Get Experienced Advice If You Are Considering Divorce
There are two paths to take when getting a divorce in Pennsylvania. The vast majority of cases involve a no-fault divorce. There are two ways to get a no-fault divorce. If both spouses consent by signing affidavits (sworn statements), they can be divorced after waiting for a 90-day separation period after filing a divorce complaint. The difficulty in obtaining a no-fault divorce after 90 days is that the parties must also agree to all economic issues, including support and equitable distribution of marital property.
The second way to get a no-fault divorce is if both parties cannot agree to get a divorce, one party can unilaterally obtain a divorce after two years have passed since the initial divorce complaint was filed. There is no such thing as a “legal separation” in Pennsylvania. Parties can be ‘separated’ and still live in the same home. Similarly, parties can be married yet live in different houses. Once the relevant time period has passed (90 days if the parties consent to a divorce, or two years if one party does not consent to a divorce) then the grounds for divorce have been established.
There is a third way to get a divorce in Pennsylvania, but it is very rarely used and that is a “fault” divorce.
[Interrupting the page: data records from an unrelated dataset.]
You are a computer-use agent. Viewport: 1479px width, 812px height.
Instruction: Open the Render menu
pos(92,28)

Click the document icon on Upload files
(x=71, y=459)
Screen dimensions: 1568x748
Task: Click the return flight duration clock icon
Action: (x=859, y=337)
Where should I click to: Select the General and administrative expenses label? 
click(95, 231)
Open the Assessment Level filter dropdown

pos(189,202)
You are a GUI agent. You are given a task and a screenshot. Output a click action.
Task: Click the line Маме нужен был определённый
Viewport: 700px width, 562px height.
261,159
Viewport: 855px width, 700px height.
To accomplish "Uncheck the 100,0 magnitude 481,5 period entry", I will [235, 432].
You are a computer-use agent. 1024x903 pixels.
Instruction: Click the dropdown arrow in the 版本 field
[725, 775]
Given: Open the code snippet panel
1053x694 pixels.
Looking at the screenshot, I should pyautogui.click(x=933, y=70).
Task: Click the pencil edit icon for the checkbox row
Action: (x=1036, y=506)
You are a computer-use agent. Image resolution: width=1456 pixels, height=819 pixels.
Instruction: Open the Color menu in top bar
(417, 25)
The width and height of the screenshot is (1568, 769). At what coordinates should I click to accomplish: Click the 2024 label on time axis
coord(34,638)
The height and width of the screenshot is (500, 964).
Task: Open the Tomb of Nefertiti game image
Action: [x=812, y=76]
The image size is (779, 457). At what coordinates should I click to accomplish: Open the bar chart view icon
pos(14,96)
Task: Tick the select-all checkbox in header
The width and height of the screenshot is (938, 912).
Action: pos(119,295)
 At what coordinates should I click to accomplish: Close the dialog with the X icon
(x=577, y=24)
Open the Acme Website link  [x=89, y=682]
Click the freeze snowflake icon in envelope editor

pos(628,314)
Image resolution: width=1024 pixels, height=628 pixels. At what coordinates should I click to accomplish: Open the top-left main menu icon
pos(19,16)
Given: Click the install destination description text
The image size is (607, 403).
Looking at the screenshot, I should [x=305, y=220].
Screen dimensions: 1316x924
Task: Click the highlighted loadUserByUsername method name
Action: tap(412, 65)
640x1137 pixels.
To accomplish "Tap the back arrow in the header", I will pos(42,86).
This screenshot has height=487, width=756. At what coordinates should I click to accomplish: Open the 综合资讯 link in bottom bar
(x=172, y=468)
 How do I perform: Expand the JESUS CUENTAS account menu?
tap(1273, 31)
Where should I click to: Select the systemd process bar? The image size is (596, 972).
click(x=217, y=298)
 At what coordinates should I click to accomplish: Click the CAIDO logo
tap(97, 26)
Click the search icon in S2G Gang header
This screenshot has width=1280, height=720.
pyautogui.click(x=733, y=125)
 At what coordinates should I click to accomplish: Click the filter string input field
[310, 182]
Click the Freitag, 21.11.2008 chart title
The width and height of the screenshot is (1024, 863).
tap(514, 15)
Prior to the advent of no-fault divorce laws, divorces were not granted unless a petitioner could prove that a spouse was insane, impotent/infertile, unfaithful, abusive or unfit. In a marital fault case, a party can be divorced prior to the expiration of two years if one party does not agree to a divorce. However, as a practical matter, when two people appear in front of a judge for a divorce on fault grounds, the judge will ask each party, “Do you agree to the divorce?” and in my experience, at this point, both parties are ready to be divorced and the judge enters the divorce on the basis that both parties have agreed.
Courts Are Prohibited From Considering Fault In Property Division
While this may seem unfair, fault grounds have very little to do with a divorce. Even in a no-fault case, marital fault can be raised as a defense to an alimony claim, and it can be raised as a defense to spousal support before a divorce complaint is filed. The courts however, are prohibited from considering marital fault in the context of property division.